"Efficient Distributed Training with Determined AI"

Cover Image
Clusters that is running in Determined AI Web GUI (2)
Test data and the test accuracy/loss with cifar10_cnn_keras_tensor.py
Test data and the test accuracy/loss with cifar10_cnn_keras.py
Downloading of Cifar_10 datasets
100 Epoch results from my_cnn_model.py
Result of accuracy and loss with cifar10_cnn_keras.py
Result of Accuracy Test cifar10_cnn.py (1)
Result of Accuracy Test cifar10_cnn.py (2)
Files downloaded and verified with cifar10_train.py
Result of Training with cifar10_train.py (1)
Result of Training with cifar10_train.py (2)
Result of Training and Finished Training with cifar10_train.py (3)
Testing out the cifar10_model.h5
Testing out the cifar10_model.h5 (2)
Cluster Master Logs
Encountered code with the GPU Nvidia Cuda

Video audio quality is very low use earphones or headphones

Inspiration

"Efficient Distributed Training with Determined AI" - This code showcases how the Determined AI platform can distribute the training process across multiple GPUs, allowing for faster and more efficient training of deep neural networks on large datasets such as CIFAR-10.

Inspiration in building the application includes:

Data preprocessing: The CIFAR-10 dataset consists of 50,000 training images and 10,000 test images, each of size 32x32 pixels with RGB color channels. You can preprocess the data by normalizing the pixel values to be between 0 and 1, and one-hot encoding the class labels.

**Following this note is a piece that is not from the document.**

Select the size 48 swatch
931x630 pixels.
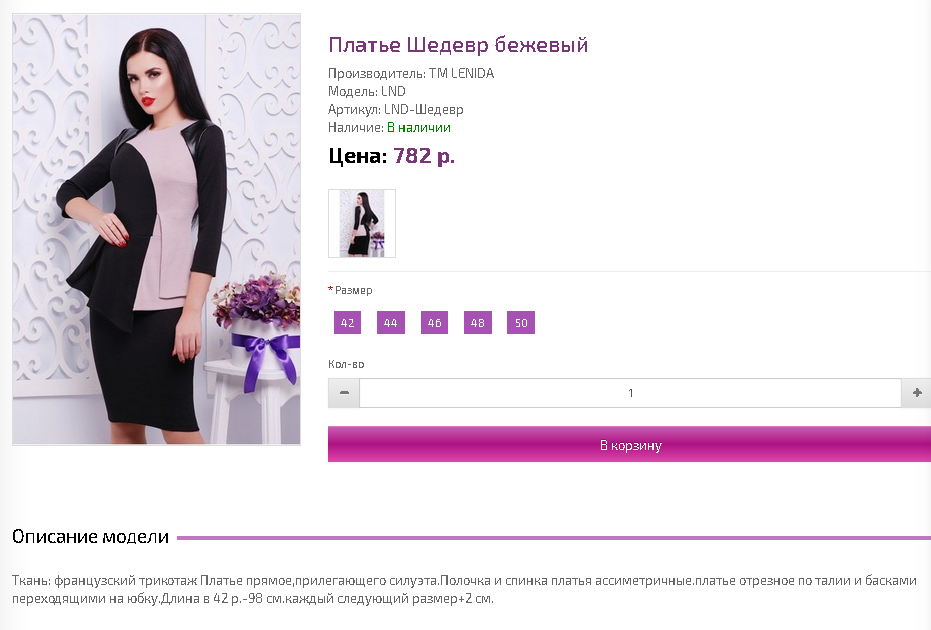[x=478, y=323]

Model creation: You can create a CNN model using Keras by stacking convolutional, pooling, and dense layers. You can experiment with different architectures by varying the number and size of the layers, the activation functions used, and the regularization techniques applied (e.g., dropout).

Training: You can train the CNN model using stochastic gradient descent (SGD) or other optimizers available in Keras. You can experiment with different batch sizes, learning rates, and number of epochs to find the optimal hyperparameters for your model.

What it does

The code demonstrates how to use Determined AI to train a deep neural network on the CIFAR-10 dataset using distributed training. This project uses the CIFAR-10 dataset, a common benchmark dataset for image classification. The model architecture is a convolutional neural network that consists of two convolutional layers, max-pooling layers, and two fully connected layers. The data loader function preprocesses the data and creates TensorFlow Datasets for training and validation. The training function uses the Determined AI library to distribute the training across multiple GPUs using the TensorFlow backend.

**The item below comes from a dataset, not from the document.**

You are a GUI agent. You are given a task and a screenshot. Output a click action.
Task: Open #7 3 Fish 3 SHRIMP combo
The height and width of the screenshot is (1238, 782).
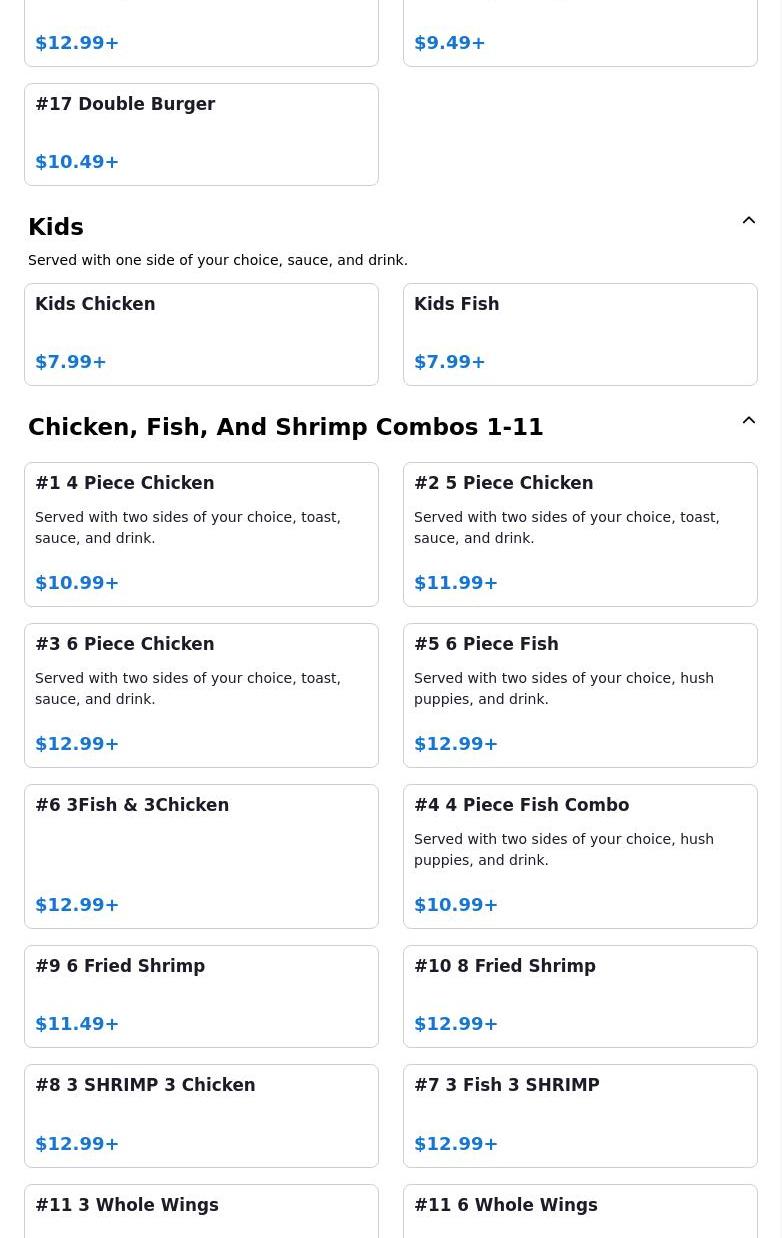(x=580, y=1114)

cifar10_cnn_keras_tensor.py This code uses TensorFlow to load the CIFAR-10 dataset, normalize the pixel values, define a CNN model, compile the model with an optimizer and loss function, train the model on the training data, evaluate the model on the test data, and plot the accuracy and loss curves for both the training and validation data. The model architecture consists of three convolutional layers followed by max pooling, a flatten layer, and two dense layers. The model is trained for up to 50 epochs or until a validation accuracy of 90% is achieved, whichever comes first. After training, the model is evaluated on the test data and the test accuracy is printed. Note that this code assumes that TensorFlow and Keras are already installed in your JupyterLab environment.

How we built it

We built the code using Python and the Determined AI platform. The model architecture is a convolutional neural network, and the code uses TensorFlow as the backend for distributed training. The hyperparameters are defined in the experiment configuration, and the Determined AI library is used to manage the training process and optimize the hyperparameters using automated hyperparameter tuning.

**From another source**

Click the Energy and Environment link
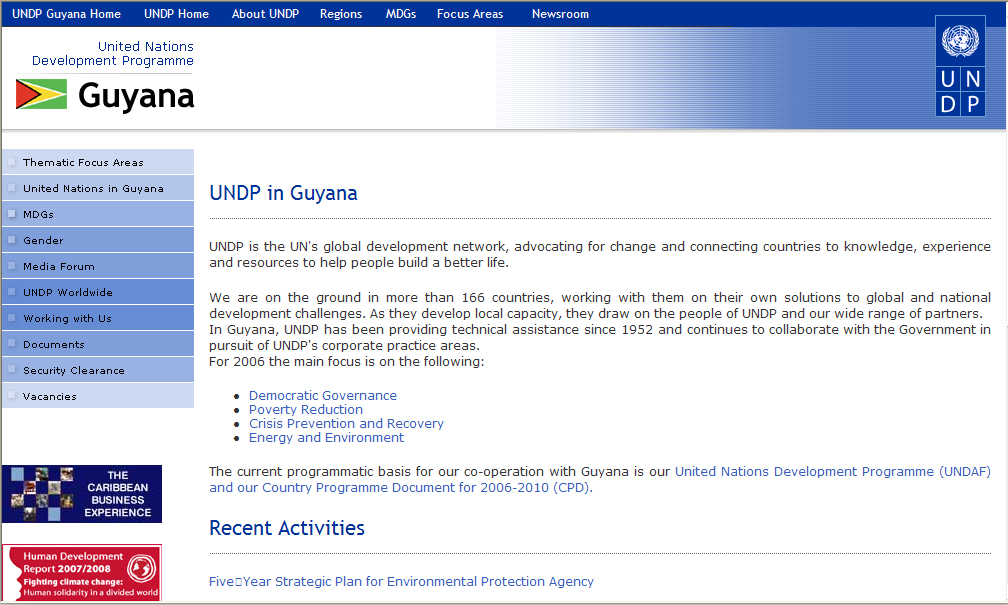 (326, 438)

Here are the methods used:

Fine-tune hyperparameters: Try adjusting the number of epochs, batch size, learning rate, or other hyperparameters to see how they affect the model's accuracy and training time.

Visualize the CNN filters: The CNN filters are learned weights that represent the patterns and features that the model has learned to detect in the input images. You can visualize these filters to get an insight into what the model is "seeing" in the images.

Evaluate the model on individual classes: The CIFAR-10 dataset consists of 10 different classes of images. You can evaluate the model's accuracy on each individual class to see if there are any classes that the model struggles with.

Implement transfer learning: Transfer learning is a technique that involves using a pre-trained CNN model as a starting point and fine-tuning it on a new dataset. You can try using a pre-trained model like VGG16 or ResNet50 as a starting point and fine-tuning it on the CIFAR-10 dataset.

Challenges we ran into

One of the challenges we faced was configuring the distributed training to work with multiple GPUs, which required careful management of the resources and coordination between the workers. Another challenge was optimizing the hyperparameters for the model, which involved selecting the right search strategy and setting appropriate ranges for the hyperparameters. Finally, we needed to ensure that the code was scalable and efficient, particularly for large datasets like CIFAR-10, which required careful management of memory and computation.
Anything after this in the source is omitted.